New DelhiEdited By: Abhinav SinghUpdated: Aug 01, 2022, 03:16 PM IST
main img

Story highlights

The company making the device clothing has already received more than 100 orders. The rising mercury in Japan has forced pet owners to look for alternatives to protect their pets from the searing heat

The searing heat across the planet has not only affected humans but animals as well. Now, a Tokyo-based clothing maker named Sweet Mommy has come up with a novel clothing solution that may help pet animals brave the scorching heat. 

Working with a group of veterinarians, the clothing company has added wearable fans to the clothes of pets. Attached to a mesh outfit is a wearable fan that weighs 80 grammes and is operated by a battery.

Reportedly, the device blows air, all around the animal's body and comes in five different sizes. The reception has been fairly decent as well. Since its debut in July, the company has already received more than 100 orders. A single piece costs as much as $74. 


Speaking about the motivation behind the ingenious design, Rei Uzawa, the president of the company said, "There was almost no rainy season this year, so the hot days came early, and in that sense, I think we developed a product that is right for the market,"

Pet owners in Japan have been using dry-ice packs to keep their pets cool. However, with pets roaming around frequently, it becomes harder to keep it strapped on. The ergonomic design of the device by Rei Uzawa and her company is expected to bring relief to both the pets and their owners. 

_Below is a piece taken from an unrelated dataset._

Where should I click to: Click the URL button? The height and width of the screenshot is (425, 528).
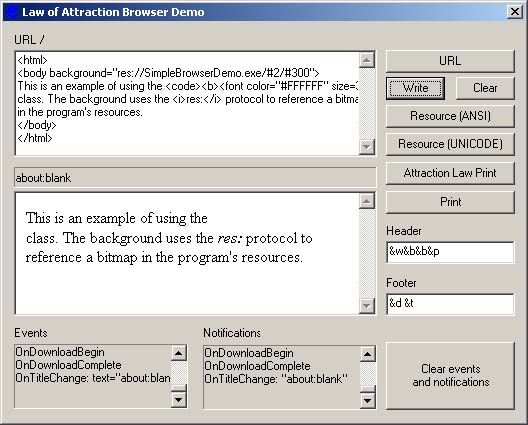click(x=450, y=61)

Why has the need for such clothes arisen in Japan?

It is pertinent to note that Japan has already witnessed its hottest day ever in the month of June when the temperature crossed the 35ºC barrier. It was the highest temperature ever recorded since record-keeping began in 1875. 

The rise in mercury was unusual for the month of June as it is considered a rainy season. However, after the hot weather persisted, the Japan Meteorological Agency (JMA) was forced to declare an end to the rainy season in the capital city of Tokyo and surrounding areas.